_BLOCO DE TEXTO:_
——————————

O estrondoso e merecido sucesso de Ainda estou aqui, já mencionado no post Brasil despedaçado, acaba por eclipsar outros filmes brasileiros recentes que não devem passar batidos pelo circuito exibidor. Um deles é o corajoso e envolvente Malu, de Pedro Freire, que já foi abordado aqui, no post Cores e dores do mundo. Outro que não se deve perder é Avenida Beira-Mar, de Maju de Paiva e Bernardo Florim, que entra em cartaz nesta quinta-feira. Vamos a ele.
A trama se passa na praia de Piratininga, em Niterói, onde a pré- adolescente Rebeca (Milena Pinheiro) acaba de chegar de mudança com sua mãe, Marta (Andrea Beltrão), que convalesce de uma doença grave. Nesse pacato bairro praiano Rebeca conhece outra menina da sua idade, Mika (Milena Gerassi), de quem se torna amiga, depois de uns desentendimentos iniciais.
O filme é, basicamente, a história dessa amizade – e de tudo que a cerca e ameaça: preconceito, hostilidade, incompreensão. Porque ocorre que Mika nasceu com um corpo de menino e o nome de João Pedro. Sua almejada identidade feminina afronta o desejo dos pais e a moralidade tacanha da vizinhança, em especial dos garotos adolescentes.
O fato de Rebeca ser uma menina negra filha de uma mulher branca acrescenta um dado de perturbação à mentalidade estagnada do bairro – e do país todo, diga-se.
Romance de formação
Nada disso é tratado a partir de um discurso exterior, militante ou panfletário. Palavras como machismo, transfobia e racismo não são pronunciadas sequer uma vez. Tudo se mostra nas ações.

——————————

_LINHAS DE DADOS:_
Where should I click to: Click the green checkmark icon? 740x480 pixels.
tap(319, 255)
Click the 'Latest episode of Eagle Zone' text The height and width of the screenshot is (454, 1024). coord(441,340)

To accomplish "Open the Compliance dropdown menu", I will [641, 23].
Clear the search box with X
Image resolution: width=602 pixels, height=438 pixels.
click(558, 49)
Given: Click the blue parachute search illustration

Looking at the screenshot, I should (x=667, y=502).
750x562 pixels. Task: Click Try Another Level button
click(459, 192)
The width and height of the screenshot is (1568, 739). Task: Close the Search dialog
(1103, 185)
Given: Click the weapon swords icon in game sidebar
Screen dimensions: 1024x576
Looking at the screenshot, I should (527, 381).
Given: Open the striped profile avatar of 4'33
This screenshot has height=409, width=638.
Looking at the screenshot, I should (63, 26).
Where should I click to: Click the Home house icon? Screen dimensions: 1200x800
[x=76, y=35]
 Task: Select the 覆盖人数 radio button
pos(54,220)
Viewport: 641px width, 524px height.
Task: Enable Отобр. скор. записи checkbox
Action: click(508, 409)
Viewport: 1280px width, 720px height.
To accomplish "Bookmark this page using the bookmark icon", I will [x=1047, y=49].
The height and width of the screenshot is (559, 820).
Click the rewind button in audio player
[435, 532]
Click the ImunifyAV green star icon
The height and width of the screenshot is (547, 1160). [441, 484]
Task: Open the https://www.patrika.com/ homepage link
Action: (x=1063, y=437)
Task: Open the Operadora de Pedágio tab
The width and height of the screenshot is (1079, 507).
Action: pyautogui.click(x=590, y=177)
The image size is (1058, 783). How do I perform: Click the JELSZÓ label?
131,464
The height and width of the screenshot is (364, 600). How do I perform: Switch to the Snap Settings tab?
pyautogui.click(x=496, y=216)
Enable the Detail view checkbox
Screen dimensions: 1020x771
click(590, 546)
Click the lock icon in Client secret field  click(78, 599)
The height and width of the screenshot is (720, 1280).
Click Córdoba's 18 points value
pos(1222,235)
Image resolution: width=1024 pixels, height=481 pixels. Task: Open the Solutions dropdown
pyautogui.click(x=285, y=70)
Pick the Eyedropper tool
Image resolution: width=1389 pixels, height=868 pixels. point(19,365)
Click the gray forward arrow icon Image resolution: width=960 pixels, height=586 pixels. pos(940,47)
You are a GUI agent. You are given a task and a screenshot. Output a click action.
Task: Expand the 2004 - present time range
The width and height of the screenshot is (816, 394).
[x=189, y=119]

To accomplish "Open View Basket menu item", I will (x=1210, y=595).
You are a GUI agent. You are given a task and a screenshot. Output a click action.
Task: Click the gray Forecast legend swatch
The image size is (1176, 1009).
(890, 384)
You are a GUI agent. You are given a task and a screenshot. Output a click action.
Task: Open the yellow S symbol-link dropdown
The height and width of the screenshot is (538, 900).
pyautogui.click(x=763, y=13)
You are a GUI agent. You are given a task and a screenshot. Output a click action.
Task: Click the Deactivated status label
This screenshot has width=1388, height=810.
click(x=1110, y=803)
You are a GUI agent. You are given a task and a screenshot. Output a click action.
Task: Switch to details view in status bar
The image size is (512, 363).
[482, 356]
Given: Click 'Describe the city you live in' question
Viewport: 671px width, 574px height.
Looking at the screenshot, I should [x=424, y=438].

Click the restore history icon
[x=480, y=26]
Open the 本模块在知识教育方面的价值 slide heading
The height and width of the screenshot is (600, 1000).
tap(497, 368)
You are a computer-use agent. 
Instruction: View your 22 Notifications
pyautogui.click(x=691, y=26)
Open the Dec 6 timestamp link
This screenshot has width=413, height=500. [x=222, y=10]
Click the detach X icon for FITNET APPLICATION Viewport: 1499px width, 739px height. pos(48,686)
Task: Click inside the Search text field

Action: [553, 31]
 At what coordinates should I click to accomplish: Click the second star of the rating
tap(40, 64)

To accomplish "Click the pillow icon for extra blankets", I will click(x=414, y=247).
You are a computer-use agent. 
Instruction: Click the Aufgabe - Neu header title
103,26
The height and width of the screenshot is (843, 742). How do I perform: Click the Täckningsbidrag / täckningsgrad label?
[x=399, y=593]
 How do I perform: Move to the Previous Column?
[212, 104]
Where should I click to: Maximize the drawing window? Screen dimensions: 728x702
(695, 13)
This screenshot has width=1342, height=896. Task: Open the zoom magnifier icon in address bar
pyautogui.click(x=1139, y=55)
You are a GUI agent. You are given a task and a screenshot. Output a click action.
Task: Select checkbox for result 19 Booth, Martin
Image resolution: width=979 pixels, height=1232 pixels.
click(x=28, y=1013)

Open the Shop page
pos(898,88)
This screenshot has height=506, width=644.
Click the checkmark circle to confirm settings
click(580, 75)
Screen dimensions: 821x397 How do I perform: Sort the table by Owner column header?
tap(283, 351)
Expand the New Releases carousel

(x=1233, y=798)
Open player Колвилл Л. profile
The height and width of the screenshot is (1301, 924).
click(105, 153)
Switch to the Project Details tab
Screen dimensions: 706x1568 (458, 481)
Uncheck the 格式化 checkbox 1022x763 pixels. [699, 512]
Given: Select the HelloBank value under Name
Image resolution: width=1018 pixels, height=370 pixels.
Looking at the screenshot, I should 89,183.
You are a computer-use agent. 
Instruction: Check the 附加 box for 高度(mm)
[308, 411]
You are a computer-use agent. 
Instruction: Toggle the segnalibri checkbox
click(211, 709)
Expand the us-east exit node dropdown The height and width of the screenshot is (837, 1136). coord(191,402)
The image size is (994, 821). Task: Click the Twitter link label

——————————

Reproduza do bloco de texto, sem mudar nada, a parte entre "O filme é, basicamente, a" e "país todo, diga-se.", com esses dois trechos incluídos.

_RESPOSTA:_
O filme é, basicamente, a história dessa amizade – e de tudo que a cerca e ameaça: preconceito, hostilidade, incompreensão. Porque ocorre que Mika nasceu com um corpo de menino e o nome de João Pedro. Sua almejada identidade feminina afronta o desejo dos pais e a moralidade tacanha da vizinhança, em especial dos garotos adolescentes.
O fato de Rebeca ser uma menina negra filha de uma mulher branca acrescenta um dado de perturbação à mentalidade estagnada do bairro – e do país todo, diga-se.